Records for locating displayed items —
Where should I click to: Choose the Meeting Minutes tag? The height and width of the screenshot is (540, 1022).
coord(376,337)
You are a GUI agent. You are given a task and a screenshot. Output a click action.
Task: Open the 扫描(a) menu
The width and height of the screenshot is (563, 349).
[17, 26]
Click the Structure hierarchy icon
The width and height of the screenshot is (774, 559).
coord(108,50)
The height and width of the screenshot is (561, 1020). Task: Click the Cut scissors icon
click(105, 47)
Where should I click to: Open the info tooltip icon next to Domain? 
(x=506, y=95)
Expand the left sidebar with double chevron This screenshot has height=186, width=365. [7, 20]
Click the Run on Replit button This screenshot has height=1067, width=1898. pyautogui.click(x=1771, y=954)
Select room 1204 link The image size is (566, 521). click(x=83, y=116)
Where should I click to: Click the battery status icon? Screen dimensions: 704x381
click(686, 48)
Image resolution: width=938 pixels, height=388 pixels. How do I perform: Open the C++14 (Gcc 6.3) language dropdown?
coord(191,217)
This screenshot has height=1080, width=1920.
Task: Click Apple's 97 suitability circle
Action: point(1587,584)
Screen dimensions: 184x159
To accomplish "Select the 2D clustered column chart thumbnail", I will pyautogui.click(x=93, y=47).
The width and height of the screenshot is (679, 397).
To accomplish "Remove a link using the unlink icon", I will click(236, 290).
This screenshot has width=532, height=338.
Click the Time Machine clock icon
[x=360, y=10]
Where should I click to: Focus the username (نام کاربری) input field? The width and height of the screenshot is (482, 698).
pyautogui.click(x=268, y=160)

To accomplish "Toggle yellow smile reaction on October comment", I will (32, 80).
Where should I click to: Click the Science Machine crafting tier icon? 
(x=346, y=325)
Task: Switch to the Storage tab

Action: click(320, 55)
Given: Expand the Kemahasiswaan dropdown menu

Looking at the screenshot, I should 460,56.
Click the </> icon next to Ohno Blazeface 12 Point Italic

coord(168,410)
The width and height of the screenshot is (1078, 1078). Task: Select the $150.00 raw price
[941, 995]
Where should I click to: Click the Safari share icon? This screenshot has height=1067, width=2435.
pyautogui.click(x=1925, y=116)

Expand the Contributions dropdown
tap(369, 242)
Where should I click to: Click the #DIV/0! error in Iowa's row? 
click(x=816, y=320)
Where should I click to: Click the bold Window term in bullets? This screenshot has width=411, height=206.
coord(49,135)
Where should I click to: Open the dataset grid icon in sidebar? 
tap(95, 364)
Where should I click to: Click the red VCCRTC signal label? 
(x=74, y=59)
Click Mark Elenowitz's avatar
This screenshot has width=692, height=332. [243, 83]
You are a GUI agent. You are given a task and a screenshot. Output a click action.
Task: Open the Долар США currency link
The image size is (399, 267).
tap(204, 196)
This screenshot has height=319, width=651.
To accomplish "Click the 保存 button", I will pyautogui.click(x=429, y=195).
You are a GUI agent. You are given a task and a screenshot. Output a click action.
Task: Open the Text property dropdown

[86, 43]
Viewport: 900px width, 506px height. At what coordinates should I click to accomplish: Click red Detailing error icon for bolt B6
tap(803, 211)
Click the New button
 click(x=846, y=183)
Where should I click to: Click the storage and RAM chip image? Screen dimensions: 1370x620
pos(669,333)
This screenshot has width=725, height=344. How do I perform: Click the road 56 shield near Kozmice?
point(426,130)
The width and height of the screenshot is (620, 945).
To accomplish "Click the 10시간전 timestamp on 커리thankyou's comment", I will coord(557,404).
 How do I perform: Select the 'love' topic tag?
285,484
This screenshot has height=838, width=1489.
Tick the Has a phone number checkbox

WORK TO DO —
Rewrite all of the records above, replacing every "Where should I click to:" with "Where do I click to:" and leaving everything else the same.

ANSWER TO THE TASK —
Where do I click to: Choose the Meeting Minutes tag? The height and width of the screenshot is (540, 1022).
coord(376,337)
You are a GUI agent. You are given a task and a screenshot. Output a click action.
Task: Open the 扫描(a) menu
The width and height of the screenshot is (563, 349).
[17, 26]
Click the Structure hierarchy icon
The width and height of the screenshot is (774, 559).
coord(108,50)
The height and width of the screenshot is (561, 1020). Task: Click the Cut scissors icon
click(105, 47)
Where do I click to: Open the info tooltip icon next to Domain? 
(x=506, y=95)
Expand the left sidebar with double chevron This screenshot has height=186, width=365. [7, 20]
Click the Run on Replit button This screenshot has height=1067, width=1898. pyautogui.click(x=1771, y=954)
Select room 1204 link The image size is (566, 521). click(x=83, y=116)
Where do I click to: Click the battery status icon? Screen dimensions: 704x381
click(686, 48)
Image resolution: width=938 pixels, height=388 pixels. How do I perform: Open the C++14 (Gcc 6.3) language dropdown?
coord(191,217)
This screenshot has height=1080, width=1920.
Task: Click Apple's 97 suitability circle
Action: point(1587,584)
Screen dimensions: 184x159
To accomplish "Select the 2D clustered column chart thumbnail", I will pyautogui.click(x=93, y=47).
The width and height of the screenshot is (679, 397).
To accomplish "Remove a link using the unlink icon", I will click(236, 290).
This screenshot has width=532, height=338.
Click the Time Machine clock icon
[x=360, y=10]
Where do I click to: Focus the username (نام کاربری) input field? The width and height of the screenshot is (482, 698).
pyautogui.click(x=268, y=160)

To accomplish "Toggle yellow smile reaction on October comment", I will (32, 80).
Where do I click to: Click the Science Machine crafting tier icon? 
(x=346, y=325)
Task: Switch to the Storage tab

Action: click(320, 55)
Given: Expand the Kemahasiswaan dropdown menu

Looking at the screenshot, I should 460,56.
Click the </> icon next to Ohno Blazeface 12 Point Italic

coord(168,410)
The width and height of the screenshot is (1078, 1078). Task: Select the $150.00 raw price
[941, 995]
Where do I click to: Click the Safari share icon? This screenshot has height=1067, width=2435.
pyautogui.click(x=1925, y=116)

Expand the Contributions dropdown
tap(369, 242)
Where do I click to: Click the #DIV/0! error in Iowa's row? 
click(x=816, y=320)
Where do I click to: Click the bold Window term in bullets? This screenshot has width=411, height=206.
coord(49,135)
Where do I click to: Open the dataset grid icon in sidebar? 
tap(95, 364)
Where do I click to: Click the red VCCRTC signal label? 
(x=74, y=59)
Click Mark Elenowitz's avatar
This screenshot has width=692, height=332. [243, 83]
You are a GUI agent. You are given a task and a screenshot. Output a click action.
Task: Open the Долар США currency link
The image size is (399, 267).
tap(204, 196)
This screenshot has height=319, width=651.
To accomplish "Click the 保存 button", I will pyautogui.click(x=429, y=195).
You are a GUI agent. You are given a task and a screenshot. Output a click action.
Task: Open the Text property dropdown

[86, 43]
Viewport: 900px width, 506px height. At what coordinates should I click to accomplish: Click red Detailing error icon for bolt B6
tap(803, 211)
Click the New button
 click(x=846, y=183)
Where do I click to: Click the storage and RAM chip image? Screen dimensions: 1370x620
pos(669,333)
This screenshot has width=725, height=344. How do I perform: Click the road 56 shield near Kozmice?
point(426,130)
The width and height of the screenshot is (620, 945).
To accomplish "Click the 10시간전 timestamp on 커리thankyou's comment", I will coord(557,404).
 How do I perform: Select the 'love' topic tag?
285,484
This screenshot has height=838, width=1489.
Tick the Has a phone number checkbox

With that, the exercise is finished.